Thursday, September 07, 2006

Omnipotent

Crop circles, where are we?
Lying in the sand.
Stepping stones and broken bones
A cut upon my hand.

I have no idea what that means. I just sat down at my computer, and literally that's what came out. Weird.

Could be the lack of sleep. Or the Tylenol PM I just took.

All day today, I thought it was 2007. When I was researching things for my boss that were date sensitive, I kept getting confused by the dates. Talk about time flying.

And speaking of yawning...my shrink redeemed himself a bit this week. Though his eyes rolled the sleepy-time roll, he did it while HE was talking. It just must be what he does. Also, I sat down and said, "I don't feel like talking today" but sure enough, he got me talking. AND at the end he said, "I'm here to make your life easier, so I won't be collecting a co-pay for our visits until you're in a better financial place.

Gotta love a nice guy. He could easily collect my $15 every 2 weeks, but he chose not to. I'm impressed and I've never been in a situation before where a professional doctor waves an ongoing fee. To make my life better.

I feel like I want to write. Write a really good post like the days of old-the ones where people proclaimed me a writer and said that my words touched them, or inspired them. That's a good sign, right? That the want is there...

Lastnight after 3 hours of laying in bed awake but dead tired, I got up to get a glass of wine. It was too late to take Tylenol PM but sleep just wasn't coming. I walked into my kitchen, poured a half of a glass and spilled it all over the counter. After cleaning it up, I picked up the bottle and spilled the rest.

I was so angry and tired I left it there, on the counter, cork on the floor, ugly weird bottle in the garbage, wishing it would have smashed when I put it it in the trash.

Hope is on the horizon. I can't feel it. It's welling up, getting ready to sing the Hallelujah Chorus.

We used to sing, as a tradition, the Hallelujah Chorus in high school. Until my chorus teacher retired and the new one came in. I hated her, but loved that she eliminated the MOST boring alto song in the world.

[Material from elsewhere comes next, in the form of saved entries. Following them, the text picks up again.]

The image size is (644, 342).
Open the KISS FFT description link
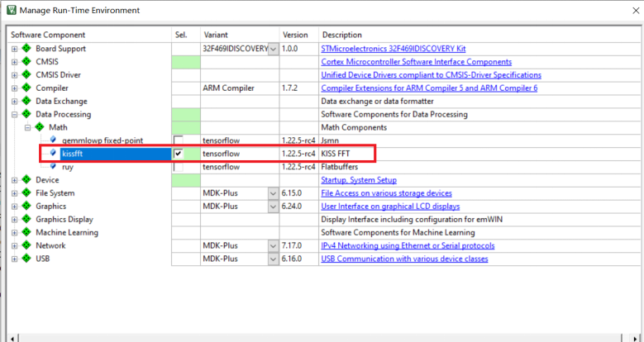tap(340, 154)
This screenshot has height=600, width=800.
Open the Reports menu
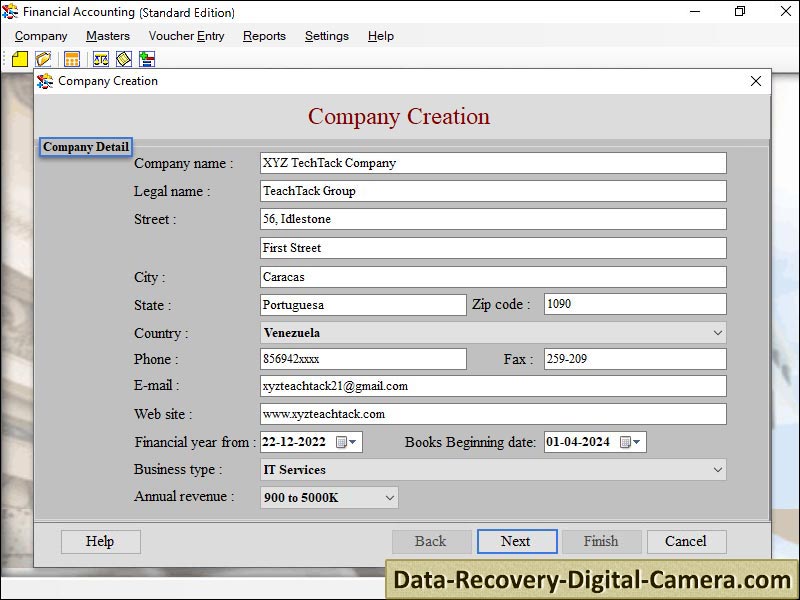264,36
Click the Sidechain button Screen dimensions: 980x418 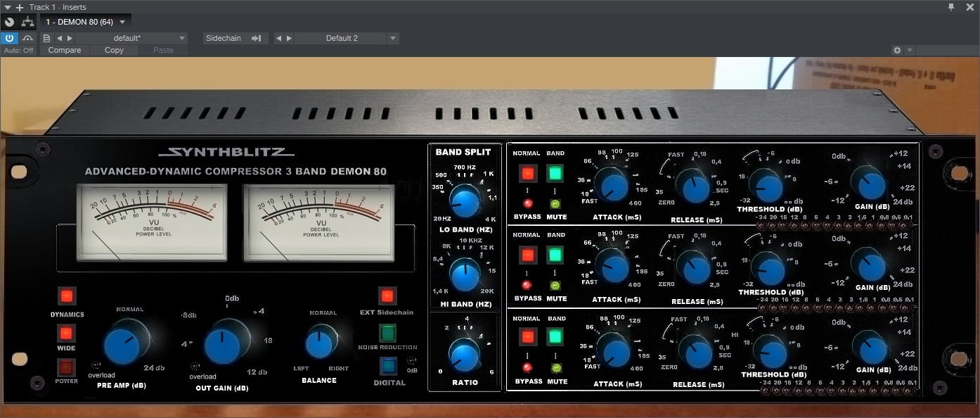(233, 38)
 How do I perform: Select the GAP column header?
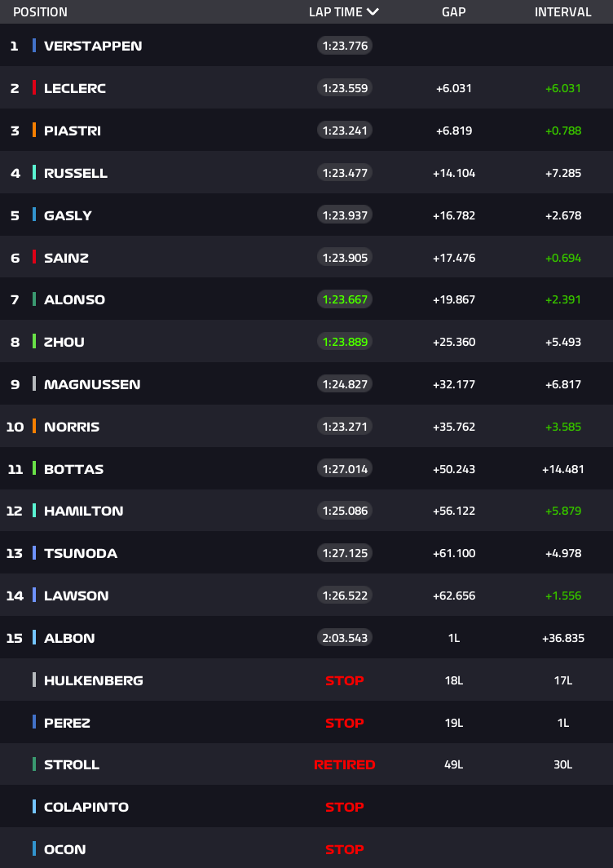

Also, all of these years in my head I sing,

"The Lord God OMNIIIII po-tent reigneth."

Because that's the way the alto part was sung. I never put 2 and 2 together that it was omnipotent. Weird. I guess that's what happens when you learn a song by sound and not music....

Waiting for the door to crack
a little bit wider now.
My foots asleep from putting it in
I'm searching for somehow.

6 comments:

Segue said...

The other day I spilled my bottle of water all over the papers on my desk at work.

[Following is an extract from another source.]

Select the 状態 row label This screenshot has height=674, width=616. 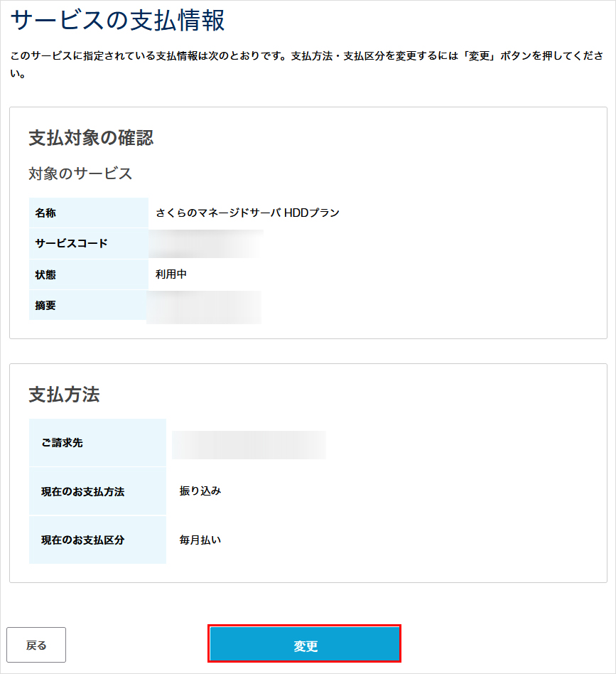49,274
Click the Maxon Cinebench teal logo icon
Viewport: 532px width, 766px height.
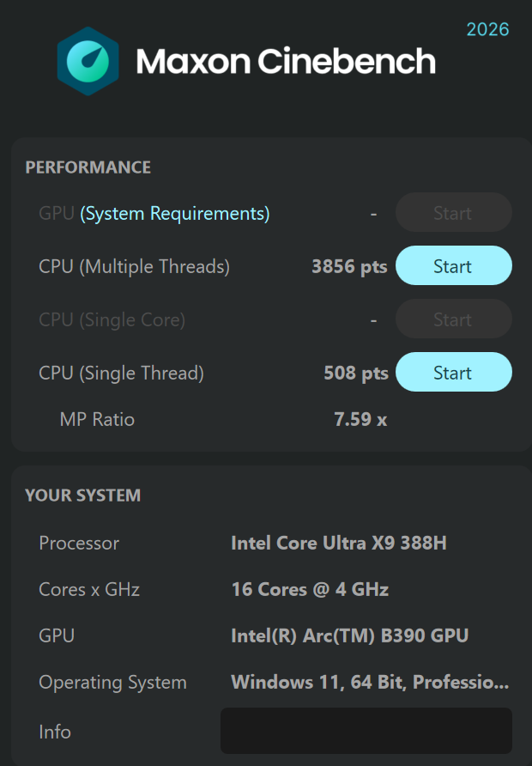click(88, 61)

I moved the bottle over to my computer desk and cleaned up the mess.

Not ten minutes later, I knocked the same bottle of water all over my computer keyboard.

I'm such a klutz. It's a good thing I usually drink water, though... It dries clear. Good luck with the wine.

(Public Service Announcement: Don't take Tylenol PM unless you're actually in pain. Lots of people will take several of them like they're just sleeping pills, but acetaminophen is bad for your liver. Skip it and take Unisom or Sominex instead. Or even Benadryl tablets. It's all the sleepy- chemical that's in Tylenol PM, and the same dosage per tablet.)

Mags said...

Segue: Good to know about the Tylenol PM. I'm actually considering asking my doctor for something else because it's getting so bad.

My lack of sleep, I am sure, is contributing to my moods lately, and my health will also start suffering. Ugh.

But thanks. I'll definately get some unisom or something else!

OrioleGal9 said...

I'm sad...no post today :-(

I think I may start having withdrawals.

Hope all is well my friend Mags!

the108 said...

I need your shrink.

I have been on Ambien for years and recommend it. At least, it works really well for me. It's a hypmotic, though, not a sleeping pill per say. So, instead of making you tired, it just sort of screws with your mind until you pass out. But it is quick. They say you need to be lying in your bed when you take it....lol. Once it kicks in, you won't be able to stand up straight.... I understand the sleep issues. I feel your pain and aggravation. Good luck! I hope you get some rest soon!

Hamel said...

Take care, Mags. Can I make a suggestion that will make you *and* your doc feel better. Write a letter thanking him for his kindness and compassion. It'll lift your spirits while you write, and his once it's received.

Mags said...

108: Thanks for the heads up on Ambien. I am not sure it's for me, but I'll ask about it next time.

Hamel: You know that I would normally agree with you, however I think writing the letter now would be weird. I think I will wait until later and write him a letter thanking him for helping me. But while I'm still seeing him, it's weird. I thanked him in person and he knew I meant it.